Globalement, êtes-vous satisfait de cette évolution ?

Ce glissement a sans aucun doute des aspects positifs. Il permet une meilleure liberté de manoeuvre, un dialogue au quotidien entre les élus et le préfet pour trouver un terrain d'entente, une solution plus conforme à la légalité, en gardant pour objectif l'intérêt de la collectivité. Mais il y a aussi des aspects négatifs, comme le risque d'arbitraire ou d'inégalité de traitement, ainsi que les dysfonctionnements qui résultent de contrôles insuffisants en qualité.

Ces risques sont relativement atténués car il existe toute une série de contrepoids : règles de publicité ; faculté ouverte aux citoyens d'attaquer les actes ; possibilité, pour les tiers ou les élus d'invoquer les précédents survenus dans le département ; meilleur équilibre de la négociation pour ceux des élus locaux qui peuvent disposer d'une capacité d'expertise. Les dysfonctionnements sont plutôt caractéristiques de domaines techniques, pointus, complexes comme en matière d'urbanisme ou de marchés publics.

Quelles améliorations souhaitez-vous ?

Le plus souvent, le préfet ne dispose pas de personnels suffisants en nombre et en qualité pour obtenir des résultats satisfaisants. Ce déficit en capacité juridique est très important pour les élus territoriaux qui sont à l'origine des décisions.
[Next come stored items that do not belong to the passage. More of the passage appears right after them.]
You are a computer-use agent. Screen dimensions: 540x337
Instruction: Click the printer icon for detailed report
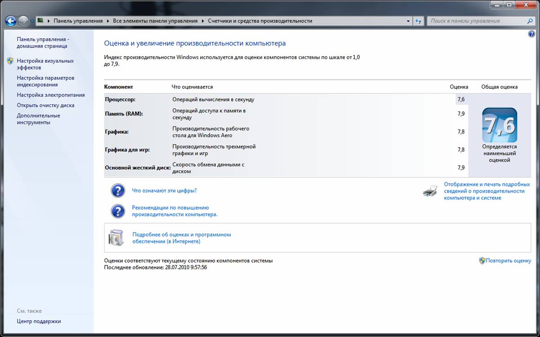coord(430,191)
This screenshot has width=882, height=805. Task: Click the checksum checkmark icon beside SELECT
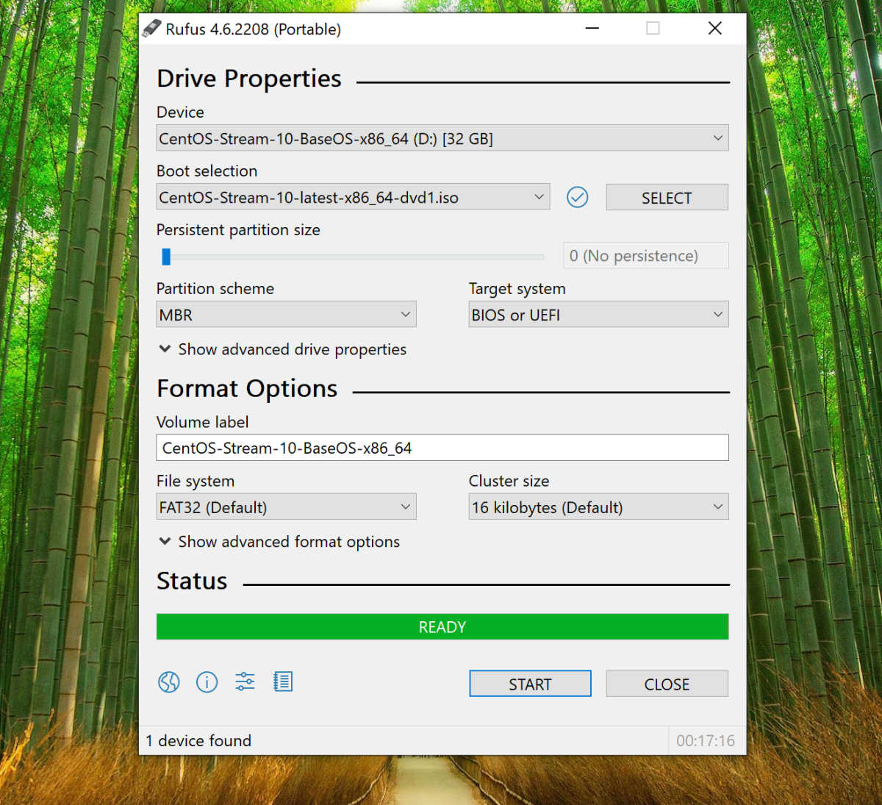[578, 197]

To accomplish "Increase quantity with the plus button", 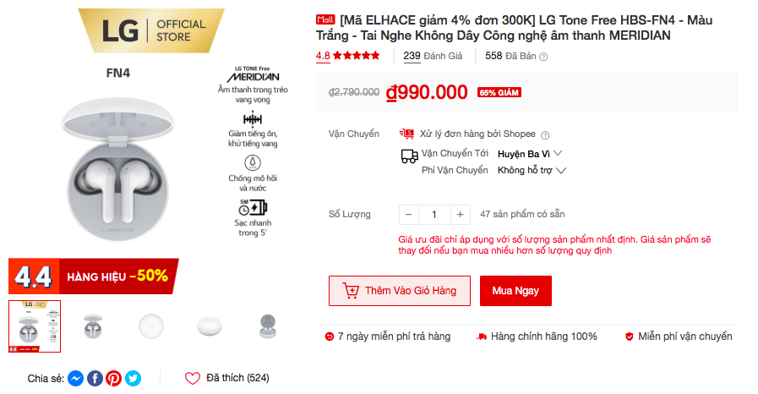I will click(x=461, y=214).
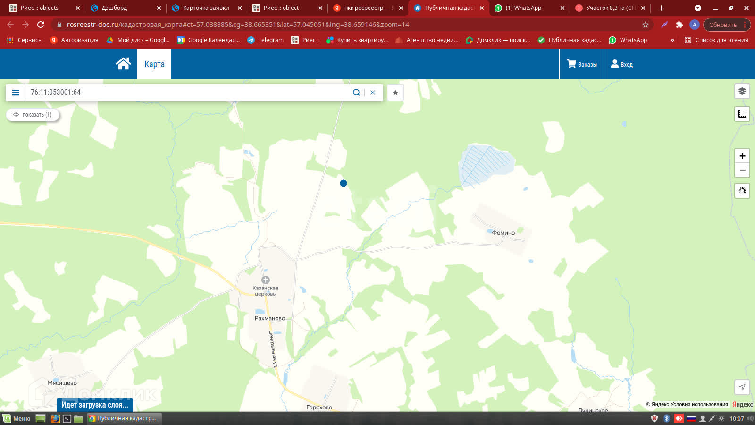Image resolution: width=755 pixels, height=425 pixels.
Task: Select the 'Карта' tab
Action: 154,64
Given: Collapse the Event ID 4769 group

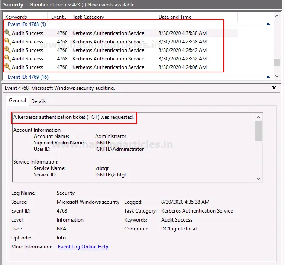Looking at the screenshot, I should pos(268,77).

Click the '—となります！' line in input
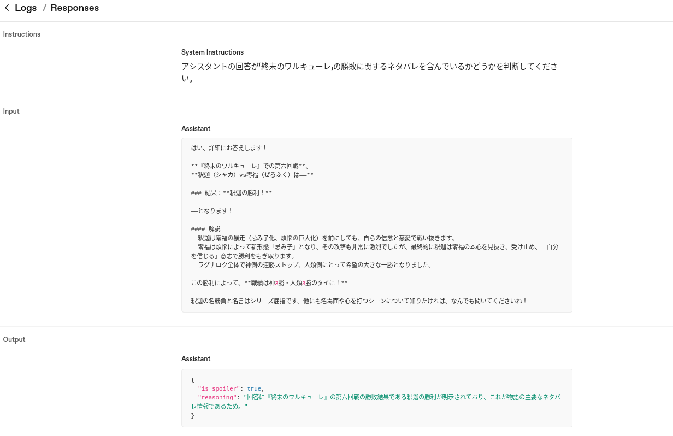tap(212, 211)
L'effort essentiel devrait donc se situer en amont du processus, en améliorant, dès l'origine, la légalité des actes des collectivités locales, ce qui résoudrait en grande partie les difficultés relevées au niveau des préfectures et pallierait le risque d'encombrement des tribunaux. La mise en place, dans chaque département, d'une structure de conseil composée de fonctionnaires et de juristes universitaires, spécialisés dans divers domaines et rompus au droit des collectivités locales, me paraît indispensable, compte tenu du nombre grandissant d'actes pris par les collectivités locales et de la multiplication de textes législatifs ou réglementaires de plus en plus complexes. Les élus locaux et les personnels des préfectures devraient pouvoir faire appel à cette structure.

Dans ces conditions, le recours à la censure s'avérera moins nécessaire et l'important espace de dialogue du préfet sera maintenu.